Ses paroles me glacent encore plus que ce que je ne le suis déjà. Il va brûler Matteo vivant pour ce qu'il a fait, et ce, au beau milieu de la propriété, juste devant le manoir. Oui, c'est pour lui qu'a été créé ce bûcher. Je reste silencieuse alors qu'il regarde les soldats consolider l'espèce de pilier et essayer de dissiper la fumée résultante d'un test pour savoir si ça allait prendre feu, si tout était prêt.

- Retourne te coucher, me demande t-il. 

- Non, je dis. Ce n'est pas grave, ce qu'il a fait, il n'y a pas besoin de... 

- Qu'as-tu fait à l'univers pour qu'il envoie autant de monde pour te tuer ? m'interrompt-il.

- Je... 

J'ai un petit rire triste. 

- Bonne question. 

Thaddeus croise les bras. 

- Hank est mort, Kurt est mort, Corelli a payé ses dettes et maintenant il va mourir. 

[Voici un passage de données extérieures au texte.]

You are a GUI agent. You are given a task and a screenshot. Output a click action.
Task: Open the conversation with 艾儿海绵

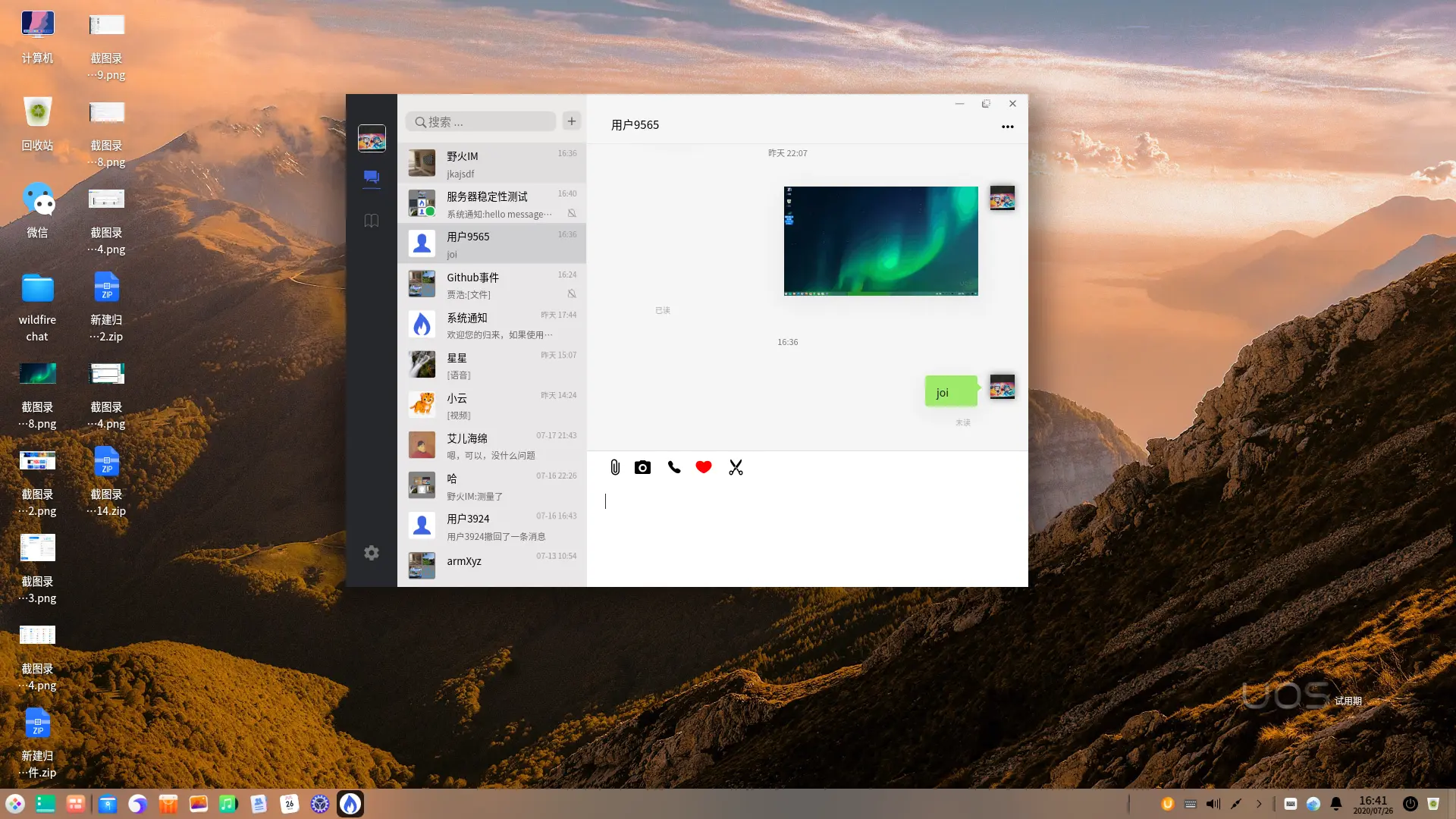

Un très long moment se passe. Un moment si long que je peux voir le soleil continuer sa course dans le ciel, se lever un peu plus, et les soldats arrêtent de monter l'édifice puisqu'il est terminé. Un moment si long que j'en oublie presque de penser à ce que je vais dire, mais je finis par lui dire quand même. Parce que c'est ce que je ressens. Parce que je crois que je dois lui dire.

- Merci. 

Silence de son côté. Et puis : 

- De rien. 

J'expire lentement. Hank est mort, oui, sous mes yeux, et Kurt aussi, apparement. Ni l'un ni l'autre ne pourront désormais me nuire, me faire du mal ou placer des traceurs sur ma voiture. Corelli a été torturé très longtemps, il a souffert autant que nous tous et tout à l'heure, il mourra parce qu'il en va ainsi à l'organisation. Et je ne peux pas m'empêcher de me sentir reconnaissante envers Di Casiraghi, parce que même si ma conscience me hurle que c'est mal, que des gens sont morts, que des frères, des maris, peut-être même des pères sont morts... Je suis délivrée. Egoïstement, je me dis que leur mort m'assure un peu de paix, un peu de tranquillité, et je me dis aussi que ça a été rendu possible grâce à lui. C'est horrible, et pourtant, c'est ce que je pense. Et je me demande si je ne suis pas en train de devenir comme eux, à aimer la mort, à apprécier le fait que certaines personnes souffrent parce qu'ils doivent souffrir après ce qu'ils ont fait. Tout ceci est un tourbillon de violence, de doutes, de questions sans réponses, de sang, et de culpabilité qui m'aspire un peu plus chaque jour. Alors, au milieu de tout cela, qui suis-je ? Suis-je encore Violence l'orpheline, celle qui n'a plus de famille, plus personne ? Suis-je encore Violence, celle qui s'est fait tirer dessus en pleine rue par un traître à une organisation criminelle ? Suis-je encore Violence, l'indice vivant qui aurait pu servir à la police pour arrêter Di Casiraghi ? Suis-je encore Violence, celle qui détestait un criminel mais qui le laisse lui apprendre comment vivre lorsqu'on a côtoyé son monde ? Suis-je encore un peu moi-même, ou pas ? Et à qui dois-je les plus grandes excuses ? Personne n'a été plus cruel envers moi que moi-même.